(EXERCISE INPUTS begins)

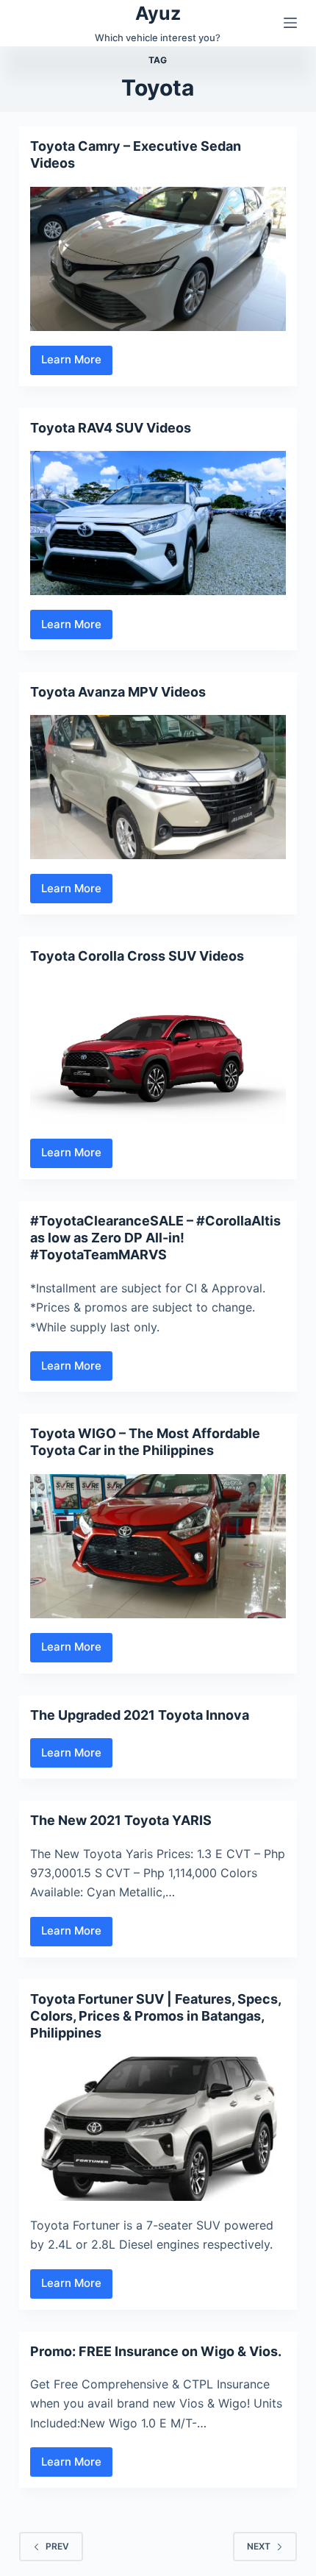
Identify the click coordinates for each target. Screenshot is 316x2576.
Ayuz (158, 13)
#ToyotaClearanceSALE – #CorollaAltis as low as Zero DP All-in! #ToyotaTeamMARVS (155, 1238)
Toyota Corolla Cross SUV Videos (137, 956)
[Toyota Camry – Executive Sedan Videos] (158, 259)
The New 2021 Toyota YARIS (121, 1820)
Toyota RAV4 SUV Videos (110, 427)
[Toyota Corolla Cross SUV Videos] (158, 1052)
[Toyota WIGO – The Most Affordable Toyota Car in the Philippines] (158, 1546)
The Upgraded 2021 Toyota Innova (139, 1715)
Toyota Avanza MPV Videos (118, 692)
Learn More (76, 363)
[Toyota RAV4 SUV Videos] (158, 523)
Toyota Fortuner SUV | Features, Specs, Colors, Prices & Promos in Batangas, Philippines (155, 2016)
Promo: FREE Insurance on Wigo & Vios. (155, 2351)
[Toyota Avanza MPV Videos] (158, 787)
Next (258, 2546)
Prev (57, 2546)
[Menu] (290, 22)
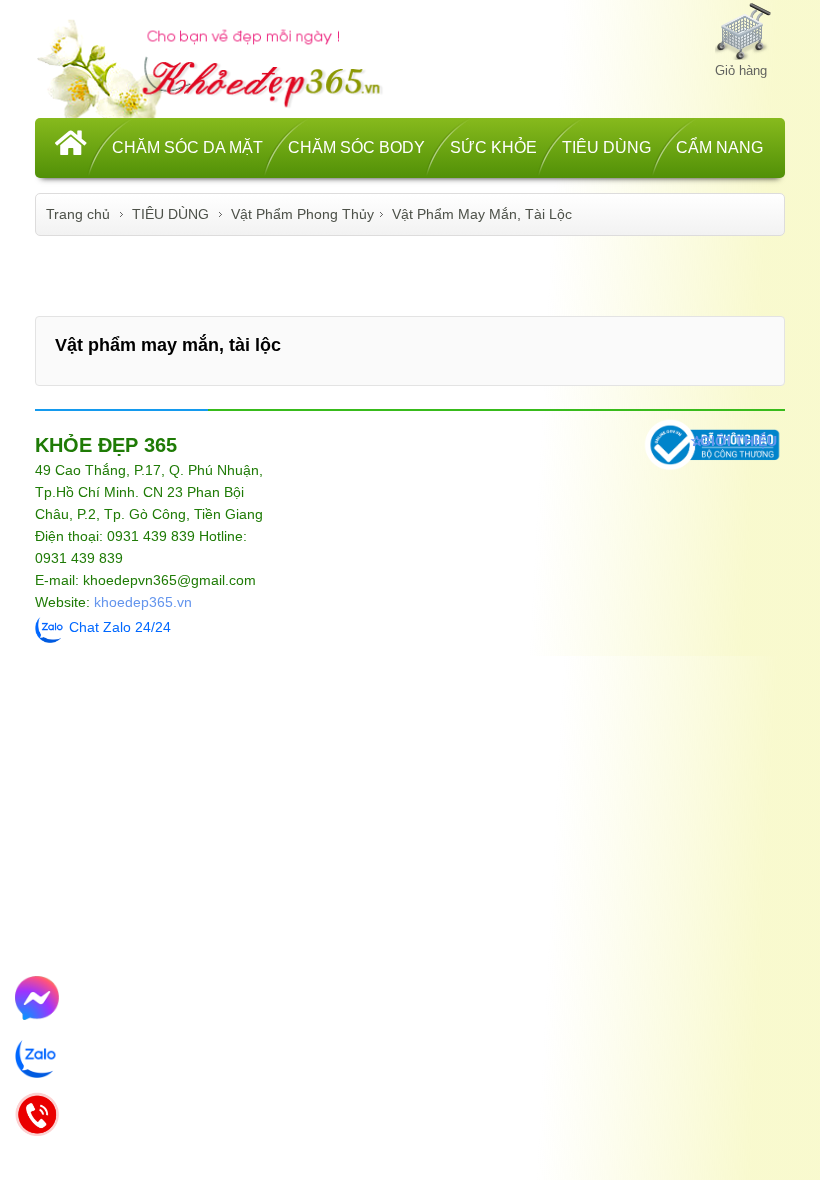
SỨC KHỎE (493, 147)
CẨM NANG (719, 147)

(EXERCISE INPUTS ends)
(EXERCISE INPUTS begins)

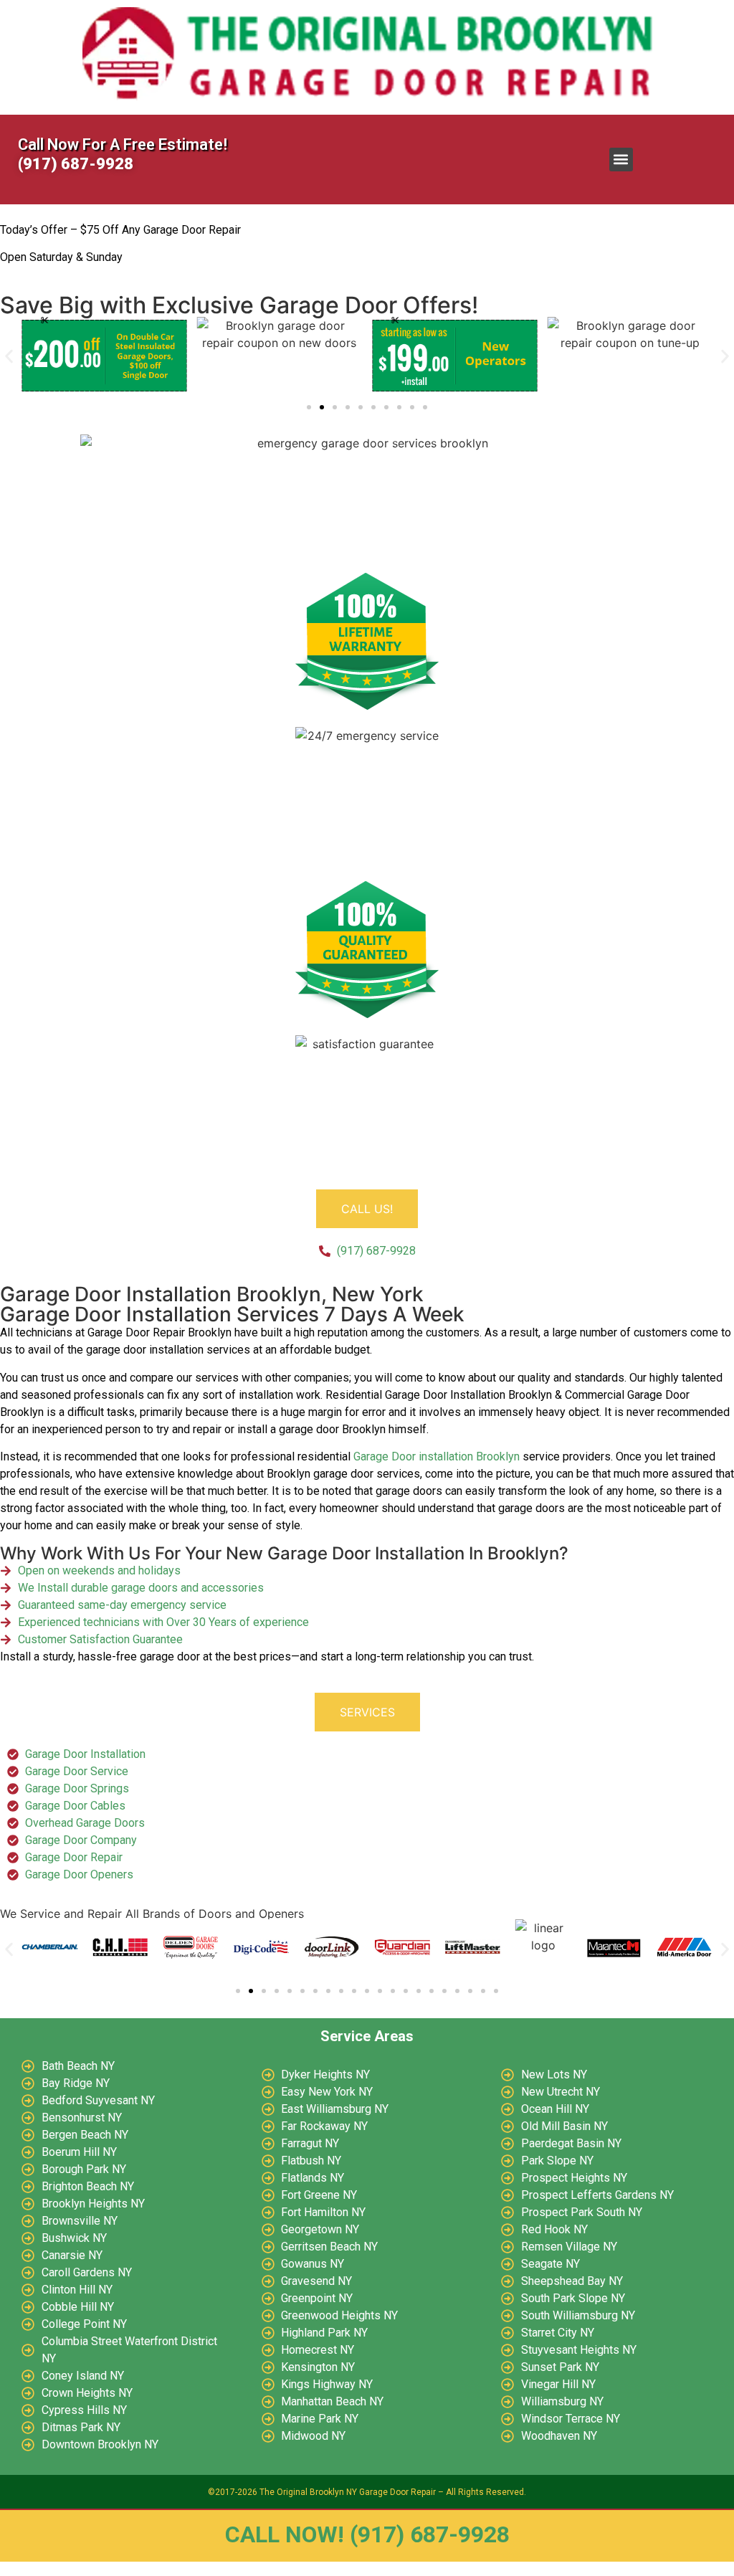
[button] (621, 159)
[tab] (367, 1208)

(EXERCISE INPUTS ends)

• ACTIVITY: Leave out every picture, and copy exactly the lines above starting at the one holding "Learn More (76, 363)" and ending at the one holding "CẨM NANG (719, 147)", no more and no less.

• PROBLEM SOLUTION:
Learn More (76, 363)
[Toyota RAV4 SUV Videos] (158, 523)
Toyota Fortuner SUV | Features, Specs, Colors, Prices & Promos in Batangas, Philippines (155, 2016)
Promo: FREE Insurance on Wigo & Vios. (155, 2351)
[Toyota Avanza MPV Videos] (158, 787)
Next (258, 2546)
Prev (57, 2546)
[Menu] (290, 22)
SỨC KHỎE (493, 147)
CẨM NANG (719, 147)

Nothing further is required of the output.